=== EXERCISE INSTRUCTIONS ===
Can you put the items from the line with "11) label: hrbacova@acontax.cz" up to and including the line with "604, 582, 615)" into a Markdown table with the columns Nr and Line, skipping blank lines?

=== INFORMATION PROVIDED ===

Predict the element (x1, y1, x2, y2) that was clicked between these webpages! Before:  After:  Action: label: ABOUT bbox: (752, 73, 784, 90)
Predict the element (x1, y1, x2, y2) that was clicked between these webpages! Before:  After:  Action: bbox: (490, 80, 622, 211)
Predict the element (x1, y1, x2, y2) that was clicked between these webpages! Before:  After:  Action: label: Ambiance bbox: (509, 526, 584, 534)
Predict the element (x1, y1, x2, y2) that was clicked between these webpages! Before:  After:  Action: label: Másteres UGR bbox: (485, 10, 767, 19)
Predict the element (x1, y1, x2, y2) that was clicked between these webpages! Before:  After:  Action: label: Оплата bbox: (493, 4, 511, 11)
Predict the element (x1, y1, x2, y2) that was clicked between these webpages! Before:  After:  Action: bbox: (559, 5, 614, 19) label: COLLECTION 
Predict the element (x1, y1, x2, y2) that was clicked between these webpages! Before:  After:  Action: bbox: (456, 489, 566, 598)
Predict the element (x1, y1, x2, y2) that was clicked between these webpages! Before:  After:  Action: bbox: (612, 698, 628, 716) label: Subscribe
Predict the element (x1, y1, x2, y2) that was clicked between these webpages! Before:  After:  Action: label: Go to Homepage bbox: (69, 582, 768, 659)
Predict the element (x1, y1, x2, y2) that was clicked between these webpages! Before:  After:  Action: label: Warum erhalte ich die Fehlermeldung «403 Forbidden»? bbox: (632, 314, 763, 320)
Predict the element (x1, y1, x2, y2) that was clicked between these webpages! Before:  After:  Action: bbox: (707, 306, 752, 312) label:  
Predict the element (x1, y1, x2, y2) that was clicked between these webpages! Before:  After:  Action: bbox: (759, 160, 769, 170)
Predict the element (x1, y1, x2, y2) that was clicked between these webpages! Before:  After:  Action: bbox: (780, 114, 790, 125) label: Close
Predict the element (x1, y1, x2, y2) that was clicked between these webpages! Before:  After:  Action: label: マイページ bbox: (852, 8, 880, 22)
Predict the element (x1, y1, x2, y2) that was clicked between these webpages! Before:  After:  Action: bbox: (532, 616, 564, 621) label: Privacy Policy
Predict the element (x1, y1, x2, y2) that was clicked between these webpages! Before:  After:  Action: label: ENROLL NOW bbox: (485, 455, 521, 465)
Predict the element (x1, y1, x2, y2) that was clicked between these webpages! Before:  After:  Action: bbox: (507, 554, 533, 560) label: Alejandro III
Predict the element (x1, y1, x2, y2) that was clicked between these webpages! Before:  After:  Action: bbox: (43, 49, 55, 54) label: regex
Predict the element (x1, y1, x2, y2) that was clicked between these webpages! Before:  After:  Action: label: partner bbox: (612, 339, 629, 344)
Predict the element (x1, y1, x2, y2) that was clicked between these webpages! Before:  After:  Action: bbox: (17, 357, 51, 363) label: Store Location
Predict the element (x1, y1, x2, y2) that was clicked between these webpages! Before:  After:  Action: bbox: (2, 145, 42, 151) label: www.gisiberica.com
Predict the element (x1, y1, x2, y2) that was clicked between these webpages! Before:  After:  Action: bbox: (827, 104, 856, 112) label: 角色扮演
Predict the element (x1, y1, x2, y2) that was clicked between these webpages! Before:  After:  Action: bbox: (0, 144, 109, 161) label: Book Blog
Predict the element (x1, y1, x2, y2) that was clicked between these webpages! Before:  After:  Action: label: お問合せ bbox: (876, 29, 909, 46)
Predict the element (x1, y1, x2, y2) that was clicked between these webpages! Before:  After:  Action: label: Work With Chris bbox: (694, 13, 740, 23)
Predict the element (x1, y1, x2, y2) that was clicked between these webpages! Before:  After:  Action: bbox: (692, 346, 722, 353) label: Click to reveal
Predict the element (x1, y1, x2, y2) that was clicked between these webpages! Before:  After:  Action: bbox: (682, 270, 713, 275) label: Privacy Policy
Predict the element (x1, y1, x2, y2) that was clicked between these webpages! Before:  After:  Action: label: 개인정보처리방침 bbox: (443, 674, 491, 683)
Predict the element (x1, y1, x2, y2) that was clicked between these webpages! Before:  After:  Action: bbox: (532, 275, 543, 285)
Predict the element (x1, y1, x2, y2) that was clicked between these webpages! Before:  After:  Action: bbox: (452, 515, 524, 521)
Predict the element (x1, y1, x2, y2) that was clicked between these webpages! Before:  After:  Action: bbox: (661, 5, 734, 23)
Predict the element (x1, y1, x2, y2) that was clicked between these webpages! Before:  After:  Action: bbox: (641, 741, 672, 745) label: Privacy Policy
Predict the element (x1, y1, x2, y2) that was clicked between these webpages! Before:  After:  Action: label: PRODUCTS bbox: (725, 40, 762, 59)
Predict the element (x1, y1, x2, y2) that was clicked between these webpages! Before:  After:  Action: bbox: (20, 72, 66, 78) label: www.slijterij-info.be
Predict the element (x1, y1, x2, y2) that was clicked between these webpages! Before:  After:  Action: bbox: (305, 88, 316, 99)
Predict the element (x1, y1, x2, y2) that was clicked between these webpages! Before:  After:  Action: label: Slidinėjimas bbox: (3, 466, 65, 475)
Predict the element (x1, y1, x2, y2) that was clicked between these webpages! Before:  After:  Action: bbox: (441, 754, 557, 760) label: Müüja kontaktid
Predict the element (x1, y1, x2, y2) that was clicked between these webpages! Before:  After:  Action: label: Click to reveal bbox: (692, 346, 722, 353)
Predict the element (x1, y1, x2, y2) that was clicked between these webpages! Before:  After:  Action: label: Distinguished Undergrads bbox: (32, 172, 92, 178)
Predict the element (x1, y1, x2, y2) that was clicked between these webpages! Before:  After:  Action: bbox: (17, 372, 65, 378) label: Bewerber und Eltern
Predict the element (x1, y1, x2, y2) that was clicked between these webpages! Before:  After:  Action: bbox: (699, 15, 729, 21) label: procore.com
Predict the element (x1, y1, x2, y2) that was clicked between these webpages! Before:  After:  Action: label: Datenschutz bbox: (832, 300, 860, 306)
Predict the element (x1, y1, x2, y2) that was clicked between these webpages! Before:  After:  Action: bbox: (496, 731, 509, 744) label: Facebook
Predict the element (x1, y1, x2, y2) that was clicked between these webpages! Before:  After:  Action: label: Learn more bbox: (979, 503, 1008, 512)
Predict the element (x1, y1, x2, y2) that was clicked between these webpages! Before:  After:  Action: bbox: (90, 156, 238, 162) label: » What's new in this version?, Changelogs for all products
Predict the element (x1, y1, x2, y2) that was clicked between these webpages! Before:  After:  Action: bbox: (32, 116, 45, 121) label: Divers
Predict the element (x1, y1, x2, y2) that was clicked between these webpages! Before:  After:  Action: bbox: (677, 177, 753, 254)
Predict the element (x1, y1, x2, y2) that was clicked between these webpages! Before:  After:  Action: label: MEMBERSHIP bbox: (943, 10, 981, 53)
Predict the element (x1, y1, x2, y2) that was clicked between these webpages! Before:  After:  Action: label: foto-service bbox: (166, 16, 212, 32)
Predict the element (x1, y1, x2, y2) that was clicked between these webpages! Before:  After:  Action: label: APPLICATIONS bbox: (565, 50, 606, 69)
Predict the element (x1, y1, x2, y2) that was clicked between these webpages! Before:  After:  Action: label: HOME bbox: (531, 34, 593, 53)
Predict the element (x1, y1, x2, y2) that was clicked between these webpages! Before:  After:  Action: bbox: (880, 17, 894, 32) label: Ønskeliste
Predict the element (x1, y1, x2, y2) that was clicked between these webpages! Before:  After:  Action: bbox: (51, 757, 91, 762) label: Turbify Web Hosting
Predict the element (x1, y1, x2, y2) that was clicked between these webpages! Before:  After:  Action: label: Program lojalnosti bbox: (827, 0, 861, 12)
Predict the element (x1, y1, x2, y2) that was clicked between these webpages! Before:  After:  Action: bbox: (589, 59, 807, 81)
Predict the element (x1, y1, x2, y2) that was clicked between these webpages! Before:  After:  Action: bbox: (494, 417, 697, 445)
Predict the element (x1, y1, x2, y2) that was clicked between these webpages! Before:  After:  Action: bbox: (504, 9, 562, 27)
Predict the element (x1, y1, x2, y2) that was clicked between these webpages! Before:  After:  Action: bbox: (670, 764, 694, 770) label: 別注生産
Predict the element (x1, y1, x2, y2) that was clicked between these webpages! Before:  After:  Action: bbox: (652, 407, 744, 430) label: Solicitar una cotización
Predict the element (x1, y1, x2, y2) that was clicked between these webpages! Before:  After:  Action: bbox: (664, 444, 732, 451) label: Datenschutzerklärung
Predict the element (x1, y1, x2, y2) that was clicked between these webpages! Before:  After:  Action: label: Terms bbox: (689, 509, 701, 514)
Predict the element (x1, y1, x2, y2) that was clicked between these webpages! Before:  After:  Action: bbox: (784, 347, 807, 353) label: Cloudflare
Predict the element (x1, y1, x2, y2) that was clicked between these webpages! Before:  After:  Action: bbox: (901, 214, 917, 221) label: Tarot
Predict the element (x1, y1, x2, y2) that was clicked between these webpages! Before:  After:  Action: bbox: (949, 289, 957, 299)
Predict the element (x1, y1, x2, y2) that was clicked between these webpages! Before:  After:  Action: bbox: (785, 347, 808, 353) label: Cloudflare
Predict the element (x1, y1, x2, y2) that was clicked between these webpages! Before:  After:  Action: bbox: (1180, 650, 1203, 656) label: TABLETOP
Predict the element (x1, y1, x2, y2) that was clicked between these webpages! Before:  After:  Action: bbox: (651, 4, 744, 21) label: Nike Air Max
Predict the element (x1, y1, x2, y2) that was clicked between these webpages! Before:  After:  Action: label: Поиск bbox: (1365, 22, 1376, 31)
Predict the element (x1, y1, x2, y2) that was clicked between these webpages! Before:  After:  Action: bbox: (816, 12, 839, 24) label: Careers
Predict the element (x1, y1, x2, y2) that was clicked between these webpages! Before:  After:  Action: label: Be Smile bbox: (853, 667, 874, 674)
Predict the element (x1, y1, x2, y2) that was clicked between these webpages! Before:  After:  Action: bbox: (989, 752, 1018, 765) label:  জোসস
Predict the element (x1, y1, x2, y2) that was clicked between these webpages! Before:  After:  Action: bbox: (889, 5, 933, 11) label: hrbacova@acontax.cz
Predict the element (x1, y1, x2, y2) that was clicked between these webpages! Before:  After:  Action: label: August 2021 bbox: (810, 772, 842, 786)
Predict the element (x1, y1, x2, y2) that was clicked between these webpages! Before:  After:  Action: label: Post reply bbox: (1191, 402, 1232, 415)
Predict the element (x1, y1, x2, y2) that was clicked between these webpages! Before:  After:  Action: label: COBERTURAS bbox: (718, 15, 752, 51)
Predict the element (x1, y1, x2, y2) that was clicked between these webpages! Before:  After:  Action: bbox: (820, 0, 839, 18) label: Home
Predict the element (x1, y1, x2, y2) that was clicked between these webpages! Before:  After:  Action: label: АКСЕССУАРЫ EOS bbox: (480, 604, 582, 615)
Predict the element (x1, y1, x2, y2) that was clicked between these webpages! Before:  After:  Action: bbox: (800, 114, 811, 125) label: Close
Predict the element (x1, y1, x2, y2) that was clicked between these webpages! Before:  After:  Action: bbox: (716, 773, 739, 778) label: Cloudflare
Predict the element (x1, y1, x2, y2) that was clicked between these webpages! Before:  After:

=== CORRECT RESPONSE ===
| Nr | Line |
|---|---|
| 1 | Predict the element (x1, y1, x2, y2) that was clicked between these webpages! Before:  After:  Action: bbox: (889, 5, 933, 11) label: hrbacova@acontax.cz |
| 2 | Predict the element (x1, y1, x2, y2) that was clicked between these webpages! Before:  After:  Action: label: August 2021 bbox: (810, 772, 842, 786) |
| 3 | Predict the element (x1, y1, x2, y2) that was clicked between these webpages! Before:  After:  Action: label: Post reply bbox: (1191, 402, 1232, 415) |
| 4 | Predict the element (x1, y1, x2, y2) that was clicked between these webpages! Before:  After:  Action: label: COBERTURAS bbox: (718, 15, 752, 51) |
| 5 | Predict the element (x1, y1, x2, y2) that was clicked between these webpages! Before:  After:  Action: bbox: (820, 0, 839, 18) label: Home |
| 6 | Predict the element (x1, y1, x2, y2) that was clicked between these webpages! Before:  After:  Action: label: АКСЕССУАРЫ EOS bbox: (480, 604, 582, 615) |